Estimation of probability associated with collective counterfactual outcomes

knitr::opts_chunk$set(
  collapse = TRUE,
  comment = "#>"
)

Approximation of Directed Acyclic Graph (DAG)

In social network, treatments may spill over from the treated individual to his/her social contacts and outcomes may be contagious continuously. Therefore, causal inference using observational data from a single social network requires observing longitudinal data on treatments and outcomes as they evolve in real-time, so that every spillover or contagious event appears in the data. In these settings, directed acyclic graph (DAG) has been used to represent interference and contagion, but DAGs can quickly be cumbersome. Especially in most cases it is impossible to collect the kind of real-time data required. If it is, the resulting model will be generally high-dimensional and often too big to fit the available data.

To illustrate, using simcausal R package, we can define DAG object where outcome variables of $( Y^{t}{1}, Y^{t}{2}, Y^{t}{3})$ change over times $t=0,1,2,\ldots,20$ while unit-specific treatment variable $(A{1}, A_{2}, A_{3})$ has a causal effect on each of them. Figure \ref{fig:DAG} illustrates data generating mechanism or causal relationship which a DAG object of lDAG stands for.

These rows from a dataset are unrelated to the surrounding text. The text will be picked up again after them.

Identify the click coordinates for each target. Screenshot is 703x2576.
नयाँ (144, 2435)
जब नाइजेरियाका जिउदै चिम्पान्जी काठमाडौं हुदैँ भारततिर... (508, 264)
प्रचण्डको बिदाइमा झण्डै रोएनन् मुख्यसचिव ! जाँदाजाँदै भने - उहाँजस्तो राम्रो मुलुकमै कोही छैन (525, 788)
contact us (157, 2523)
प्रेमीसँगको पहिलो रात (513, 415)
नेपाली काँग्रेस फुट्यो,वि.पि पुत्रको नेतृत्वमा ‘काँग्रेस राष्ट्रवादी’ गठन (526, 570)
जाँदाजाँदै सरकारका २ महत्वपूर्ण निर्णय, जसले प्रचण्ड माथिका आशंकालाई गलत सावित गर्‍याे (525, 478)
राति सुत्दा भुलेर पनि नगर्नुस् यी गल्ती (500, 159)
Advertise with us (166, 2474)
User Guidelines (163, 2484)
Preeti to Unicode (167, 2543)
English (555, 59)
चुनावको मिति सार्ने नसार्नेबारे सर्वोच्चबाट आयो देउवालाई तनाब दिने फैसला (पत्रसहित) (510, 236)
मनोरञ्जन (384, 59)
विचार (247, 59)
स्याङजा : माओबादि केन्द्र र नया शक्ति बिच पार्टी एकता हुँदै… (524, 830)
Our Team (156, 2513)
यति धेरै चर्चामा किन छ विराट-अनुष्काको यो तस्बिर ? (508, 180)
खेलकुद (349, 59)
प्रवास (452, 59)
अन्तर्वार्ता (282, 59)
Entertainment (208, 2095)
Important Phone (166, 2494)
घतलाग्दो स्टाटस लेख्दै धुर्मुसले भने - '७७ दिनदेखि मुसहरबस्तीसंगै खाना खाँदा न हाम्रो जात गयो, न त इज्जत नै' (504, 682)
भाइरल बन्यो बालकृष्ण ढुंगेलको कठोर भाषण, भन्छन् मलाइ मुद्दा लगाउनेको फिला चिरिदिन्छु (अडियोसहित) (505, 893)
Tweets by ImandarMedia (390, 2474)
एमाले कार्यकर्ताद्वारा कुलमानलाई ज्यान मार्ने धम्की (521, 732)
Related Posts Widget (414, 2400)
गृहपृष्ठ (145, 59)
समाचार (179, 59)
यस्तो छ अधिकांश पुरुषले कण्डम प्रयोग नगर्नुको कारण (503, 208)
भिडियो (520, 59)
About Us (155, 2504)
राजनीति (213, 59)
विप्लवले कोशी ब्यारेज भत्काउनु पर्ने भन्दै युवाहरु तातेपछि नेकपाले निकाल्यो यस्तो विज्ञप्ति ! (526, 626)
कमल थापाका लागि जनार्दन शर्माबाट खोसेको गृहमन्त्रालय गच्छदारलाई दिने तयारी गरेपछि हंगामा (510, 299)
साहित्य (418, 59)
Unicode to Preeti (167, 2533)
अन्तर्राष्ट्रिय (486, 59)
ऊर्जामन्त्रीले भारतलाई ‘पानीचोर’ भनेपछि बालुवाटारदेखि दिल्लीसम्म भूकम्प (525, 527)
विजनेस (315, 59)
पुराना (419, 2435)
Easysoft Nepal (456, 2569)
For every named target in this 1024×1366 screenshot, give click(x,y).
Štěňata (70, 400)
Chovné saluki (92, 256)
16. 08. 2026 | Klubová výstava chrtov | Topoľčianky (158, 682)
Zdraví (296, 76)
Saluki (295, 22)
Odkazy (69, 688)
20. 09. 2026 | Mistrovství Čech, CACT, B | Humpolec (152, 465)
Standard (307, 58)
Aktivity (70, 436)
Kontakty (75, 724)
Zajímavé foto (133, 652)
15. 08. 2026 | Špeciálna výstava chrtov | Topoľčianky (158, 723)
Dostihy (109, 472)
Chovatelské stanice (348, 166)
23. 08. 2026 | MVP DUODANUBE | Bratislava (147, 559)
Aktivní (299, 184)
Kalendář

devtools::install_github('osofr/simcausal', build_vignettes = FALSE)
library(simcausal)
library(igraph)
# visualize transformation of DAG to chain graph
plotCG <- function(DAG, vertex_attrs = list(), edge_attrs = list()){
  if (!requireNamespace("igraph", quietly = TRUE)) {
    stop("igraph R package is required.", call. = FALSE)
  }

  ### variable without no parents
  parents <- c()
  for(i in 1:length(names(DAG))){
    if (length(attr(DAG, "parent")[[i]]) == 0) parents <- c(parents, names(DAG)[[i]])
  }

  max.time <- max(as.integer(unlist(lapply( strsplit(names(DAG), "_"), '[[', 2))))

  varnames <- unlist(lapply( strsplit(names(DAG), "_"), '[[', 1)) 
  time <- unlist(lapply( strsplit(names(DAG), "_"), '[[', 2)) 
  chainset <- unique(varnames[as.integer(time) >= 2])
  if (length(chainset) == 0) return("No chain component detected.")
  parentset = friendset = list()

  for (i in 1:length(chainset)) {

    t <- 1
    tmp <- eval(parse(text = as.character(paste0("attr(DAG, \"parent\")",
                                                 "$", chainset[i], "_" ,as.character(t)))))
    parentset[[i]] <- parents[parents %in% tmp]
    friendset[[i]] <-  unlist(lapply(strsplit(tmp, "_"), '[[', 
                                     1))[which(as.integer(unlist(lapply(strsplit(tmp, "_"), '[[', 2 ))) == t-1)]

    for (t in 2:max.time) {
      tmp <- eval(parse(text = as.character(paste0("attr(DAG, \"parent\")", 
                                                   "$", chainset[i], "_" ,as.character(t)))))

      newparentset <- parents[parents %in% tmp] 
      parentset[[i]] <- newparentset[newparentset %in% parentset[[i]]]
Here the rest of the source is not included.